======== EXERCISE DATA ========

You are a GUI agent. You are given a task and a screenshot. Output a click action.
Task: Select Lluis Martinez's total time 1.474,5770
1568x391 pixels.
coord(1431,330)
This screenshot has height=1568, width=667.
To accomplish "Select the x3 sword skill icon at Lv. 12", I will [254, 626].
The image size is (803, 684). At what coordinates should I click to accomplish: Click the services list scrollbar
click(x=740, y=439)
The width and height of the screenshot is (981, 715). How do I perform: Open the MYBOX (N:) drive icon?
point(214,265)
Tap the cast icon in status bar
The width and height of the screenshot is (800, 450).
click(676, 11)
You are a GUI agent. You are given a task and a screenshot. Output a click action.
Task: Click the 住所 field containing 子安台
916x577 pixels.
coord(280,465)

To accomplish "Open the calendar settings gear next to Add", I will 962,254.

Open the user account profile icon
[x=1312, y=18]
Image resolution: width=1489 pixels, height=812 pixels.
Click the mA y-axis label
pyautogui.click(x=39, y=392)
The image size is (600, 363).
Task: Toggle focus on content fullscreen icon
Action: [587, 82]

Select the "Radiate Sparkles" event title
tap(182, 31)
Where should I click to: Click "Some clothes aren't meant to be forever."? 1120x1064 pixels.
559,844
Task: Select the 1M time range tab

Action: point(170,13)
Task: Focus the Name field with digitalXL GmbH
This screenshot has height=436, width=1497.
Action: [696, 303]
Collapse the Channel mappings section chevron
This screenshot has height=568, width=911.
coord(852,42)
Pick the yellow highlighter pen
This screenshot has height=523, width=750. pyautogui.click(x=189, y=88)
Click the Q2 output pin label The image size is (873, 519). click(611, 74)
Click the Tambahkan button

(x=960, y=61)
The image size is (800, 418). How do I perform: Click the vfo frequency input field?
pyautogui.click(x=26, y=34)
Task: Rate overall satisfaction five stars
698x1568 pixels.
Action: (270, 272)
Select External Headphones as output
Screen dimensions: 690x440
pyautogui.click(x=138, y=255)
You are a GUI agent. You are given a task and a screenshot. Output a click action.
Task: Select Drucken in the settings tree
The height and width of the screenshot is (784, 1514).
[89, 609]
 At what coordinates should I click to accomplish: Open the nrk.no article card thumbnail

========

TO DO: Your task is to retype all the records above with nothing left out.

SOLUTION:
You are a GUI agent. You are given a task and a screenshot. Output a click action.
Task: Select Lluis Martinez's total time 1.474,5770
1568x391 pixels.
coord(1431,330)
This screenshot has height=1568, width=667.
To accomplish "Select the x3 sword skill icon at Lv. 12", I will [254, 626].
The image size is (803, 684). At what coordinates should I click to accomplish: Click the services list scrollbar
click(x=740, y=439)
The width and height of the screenshot is (981, 715). How do I perform: Open the MYBOX (N:) drive icon?
point(214,265)
Tap the cast icon in status bar
The width and height of the screenshot is (800, 450).
click(676, 11)
You are a GUI agent. You are given a task and a screenshot. Output a click action.
Task: Click the 住所 field containing 子安台
916x577 pixels.
coord(280,465)

To accomplish "Open the calendar settings gear next to Add", I will 962,254.

Open the user account profile icon
[x=1312, y=18]
Image resolution: width=1489 pixels, height=812 pixels.
Click the mA y-axis label
pyautogui.click(x=39, y=392)
The image size is (600, 363).
Task: Toggle focus on content fullscreen icon
Action: [587, 82]

Select the "Radiate Sparkles" event title
tap(182, 31)
Where should I click to: Click "Some clothes aren't meant to be forever."? 1120x1064 pixels.
559,844
Task: Select the 1M time range tab

Action: point(170,13)
Task: Focus the Name field with digitalXL GmbH
This screenshot has height=436, width=1497.
Action: [696, 303]
Collapse the Channel mappings section chevron
This screenshot has height=568, width=911.
coord(852,42)
Pick the yellow highlighter pen
This screenshot has height=523, width=750. pyautogui.click(x=189, y=88)
Click the Q2 output pin label The image size is (873, 519). click(611, 74)
Click the Tambahkan button

(x=960, y=61)
The image size is (800, 418). How do I perform: Click the vfo frequency input field?
pyautogui.click(x=26, y=34)
Task: Rate overall satisfaction five stars
698x1568 pixels.
Action: (270, 272)
Select External Headphones as output
Screen dimensions: 690x440
pyautogui.click(x=138, y=255)
You are a GUI agent. You are given a task and a screenshot. Output a click action.
Task: Select Drucken in the settings tree
The height and width of the screenshot is (784, 1514).
[89, 609]
 At what coordinates should I click to accomplish: Open the nrk.no article card thumbnail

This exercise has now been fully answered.